Maximal shipboard chlorophyll concentrations as high as 16 µg chl l-1 and as low as 4 µg chl l-1 were found, similar to the CZCS images during April 1979, with the peaks separated in time by perhaps 5 days (Figure 14.14). The slanted lines of Figure 14.14 are thus drawn 5 days apart and suggest a seaward translation of maximal chlorophyll concentrations, from mid-shelf to the slope, in response to wind forcing of the same frequency. If the algal populations of the surface maxima (0-20 m) on the mid-shelf, outer shelf, and upper slope become the subsurface chlorophyll maxima (20-46 m) 5 Julian days later in time, a sinking velocity of at least 4-5 m day-1 is implied. If the diatom populations of the mid-shelf spring bloom are translated 60-80 km across the the shelf to become part of the phytoplankton populations (i.e. including daughter cells produced en route) of the slope water 40 Julian days later in time, an offshore velocity of at least 1.5-2.0 cm sec-1 is implied.

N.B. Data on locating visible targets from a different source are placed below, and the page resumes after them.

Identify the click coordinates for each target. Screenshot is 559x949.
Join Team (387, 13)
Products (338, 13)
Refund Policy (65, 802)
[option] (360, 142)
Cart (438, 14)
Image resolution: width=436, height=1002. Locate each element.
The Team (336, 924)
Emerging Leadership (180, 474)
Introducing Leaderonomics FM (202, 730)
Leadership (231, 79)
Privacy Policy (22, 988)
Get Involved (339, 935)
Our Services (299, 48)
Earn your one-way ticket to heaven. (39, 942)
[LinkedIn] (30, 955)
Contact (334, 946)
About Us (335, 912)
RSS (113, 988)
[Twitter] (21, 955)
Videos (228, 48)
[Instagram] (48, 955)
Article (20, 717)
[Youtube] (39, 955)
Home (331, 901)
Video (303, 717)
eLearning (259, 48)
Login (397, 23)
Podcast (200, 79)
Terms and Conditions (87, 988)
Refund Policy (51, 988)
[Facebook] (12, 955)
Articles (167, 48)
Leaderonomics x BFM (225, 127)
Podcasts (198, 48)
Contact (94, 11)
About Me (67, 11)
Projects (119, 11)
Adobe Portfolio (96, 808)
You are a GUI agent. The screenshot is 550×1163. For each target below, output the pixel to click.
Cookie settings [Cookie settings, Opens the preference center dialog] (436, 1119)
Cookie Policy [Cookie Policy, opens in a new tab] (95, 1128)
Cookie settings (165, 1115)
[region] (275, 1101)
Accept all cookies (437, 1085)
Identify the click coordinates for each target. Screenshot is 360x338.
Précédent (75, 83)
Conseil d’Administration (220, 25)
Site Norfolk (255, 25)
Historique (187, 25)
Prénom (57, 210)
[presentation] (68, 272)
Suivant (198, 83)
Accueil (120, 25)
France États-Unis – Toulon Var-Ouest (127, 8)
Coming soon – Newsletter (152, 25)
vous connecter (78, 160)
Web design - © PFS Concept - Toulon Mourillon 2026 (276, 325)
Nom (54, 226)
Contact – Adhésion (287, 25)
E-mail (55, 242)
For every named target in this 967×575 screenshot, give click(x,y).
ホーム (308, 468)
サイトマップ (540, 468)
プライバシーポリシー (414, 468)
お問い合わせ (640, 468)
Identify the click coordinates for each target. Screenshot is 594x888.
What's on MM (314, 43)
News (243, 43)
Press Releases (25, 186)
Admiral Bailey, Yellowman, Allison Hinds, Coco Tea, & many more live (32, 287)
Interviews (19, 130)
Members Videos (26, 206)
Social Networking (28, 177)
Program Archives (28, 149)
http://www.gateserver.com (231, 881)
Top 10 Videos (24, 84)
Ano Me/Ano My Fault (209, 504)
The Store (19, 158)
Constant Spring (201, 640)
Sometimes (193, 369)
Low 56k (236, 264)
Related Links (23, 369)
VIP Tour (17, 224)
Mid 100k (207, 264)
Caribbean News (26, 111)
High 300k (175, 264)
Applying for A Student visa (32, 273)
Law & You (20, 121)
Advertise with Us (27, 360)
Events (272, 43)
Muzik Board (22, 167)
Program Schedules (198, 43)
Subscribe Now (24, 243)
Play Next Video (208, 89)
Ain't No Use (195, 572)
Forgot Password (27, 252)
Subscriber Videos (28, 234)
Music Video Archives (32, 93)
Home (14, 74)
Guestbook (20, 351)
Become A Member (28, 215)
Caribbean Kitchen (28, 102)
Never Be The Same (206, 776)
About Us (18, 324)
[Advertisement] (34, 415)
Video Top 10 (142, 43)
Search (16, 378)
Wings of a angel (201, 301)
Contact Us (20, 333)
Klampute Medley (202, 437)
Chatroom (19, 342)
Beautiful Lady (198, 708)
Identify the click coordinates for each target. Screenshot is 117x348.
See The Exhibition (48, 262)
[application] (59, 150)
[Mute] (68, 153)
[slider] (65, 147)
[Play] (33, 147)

Such inferred vertical and horizontal diplacement rates of the chlorophyll ensemble over 10 years (Figure 14.14) are not inconsistent with estimates of sinking and offshore advection rates obtained from CZCS images, shipboard measurements and moored in situ data, during the 1979 and 1984 spring blooms. Such horizontal exchange rates also provide reasonable carbon budgets for export of particulate matter from the shelf. As additional analyses of spatially synoptic satellite data provide more time series on algal biomass changes in shelf and slope waters, we will be able to specify the interannual and possible long-term changes of shelf export from both the Mid-Atlantic Bight and other shelves. These data will provide a basis to refine our present understanding of global biogeochemical cycles between their oceanic, terrestrial, and atmospheric reservoirs (Walsh, 1984).
Figure 14.14 A chlorophyll (µg l-1) composite of the vertical distribution of phytoplankton biomass across the shelf and slope of Mid-Atlantic Bight from over 50 cruises taken during February-May 1973-1982.
This research was sponsored by NASA for reduction of the czcs data, by DOE for acquisition of the shipboard rate data, and by NOAA for providing biomass data and the use of their research vessels.